CAS integration

[marcat]

I am considering the possibility of CASifying FormTools. Anyone done this?
We use CAS authentication services for a number of different applications here and it would only stand to reason that FormTools use the same.
http://www.ja-sig.org/wiki/display/CAS/C...plications

Thoughts, comments, advice are welcomed...

[marcat]

Hopefully this post is in the right place? Perhaps it's better suited to be in Feature Requests or maybe Modules? Just like to know if anyone has traveled down the path of CAS for FormTools authentication and if so wouldn't mind sharing.
Perhaps this could be a new module for FormTools? Never done module development, but it sounds like it might be worthwhile? Comments? Suggestions?

[Ben]

Hi Marcat,

Very cool! Single-sign on is always useful - drives me barmy having to log into Wordpress, the bug tracker, the admin section, Form Tools all separately.

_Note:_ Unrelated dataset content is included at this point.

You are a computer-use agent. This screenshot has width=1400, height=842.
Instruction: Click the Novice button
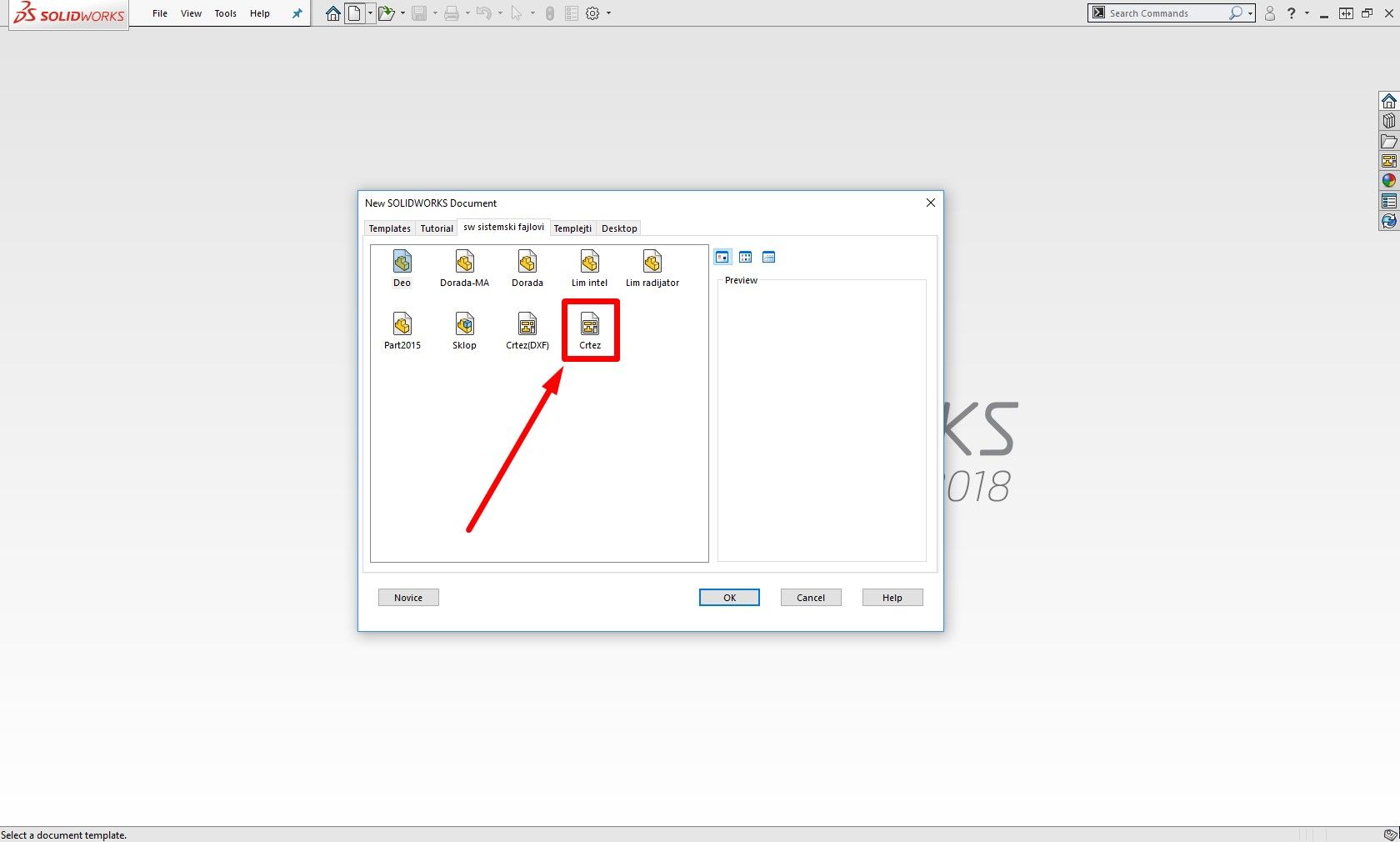pyautogui.click(x=408, y=598)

I haven't tried it myself, no. But when I wrote the API I deliberately added custom functions for logging in via PHP so you could use them to sign in to multiple applications simultaneously. Similarly, there are functions for creating and updating existing accounts.

I'd be very interested in learning more about how to CASify Form Tools, but I don't really have time to investigate it independently. But if you do get anywhere, I'd love to hear about it!

- Ben

[marcat]

Thanks for the reply Ben!

I actually have a proof of concept working. It was pretty simple to add the necessary code. Only had to touch 3 files, /index.php, /global/session_start.php and /global/code/accounts.php.

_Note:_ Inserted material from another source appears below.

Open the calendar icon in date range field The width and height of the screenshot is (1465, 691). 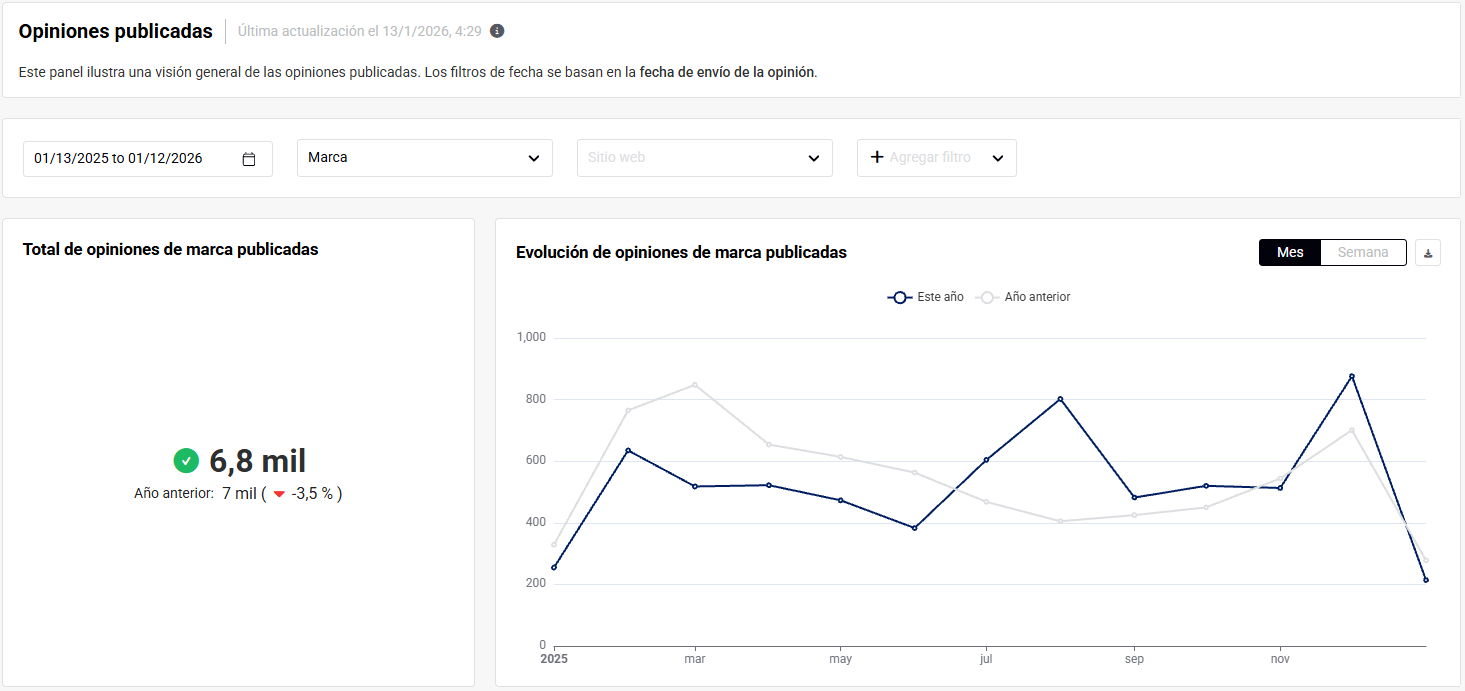[249, 158]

My approach was to force authentication through CAS and have the CAS server pass back the username. This username would then have to match the FormTools account username. Since the user has already authenticated, FormTools doesn't really need to know their password, so for ease of use, every FormTools Account will have the same password...

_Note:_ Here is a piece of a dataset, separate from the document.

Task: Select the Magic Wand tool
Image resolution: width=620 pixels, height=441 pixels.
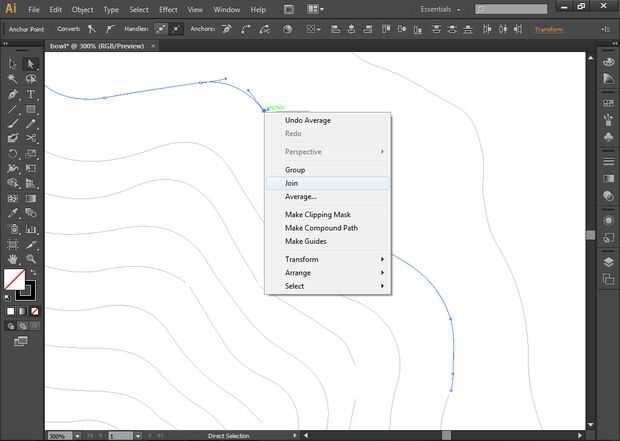Action: tap(13, 79)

Though I've not yet integrated the messaging/language functionality, I will plan on getting around to that when I have time. I really like the way that works! SLICK! The included language file is impressive...

[Ben]

Wow, nice work.

So just so I understand how it works, there's no way for users to reach the FT pages without having already authenticated through CAS? Very cool.

- Ben

[marcat]

That's correct, the existing FT login form is never seen by the user. Our CAS server takes care of each authentication through a central LDAP server. Using this approach all we need to enable a new client is their login ID, we don't need to know or even care what their password is.
All notification of whether credentials are correct are take care of by CAS.
Other than bypassing the login/logout page and notifications displayed on it, users FT experience is the same.

-marcat

[ttuhsc-library-user]

Marcat, I am very interested in doing this. Could you pass along the modified files and more detailed instructions?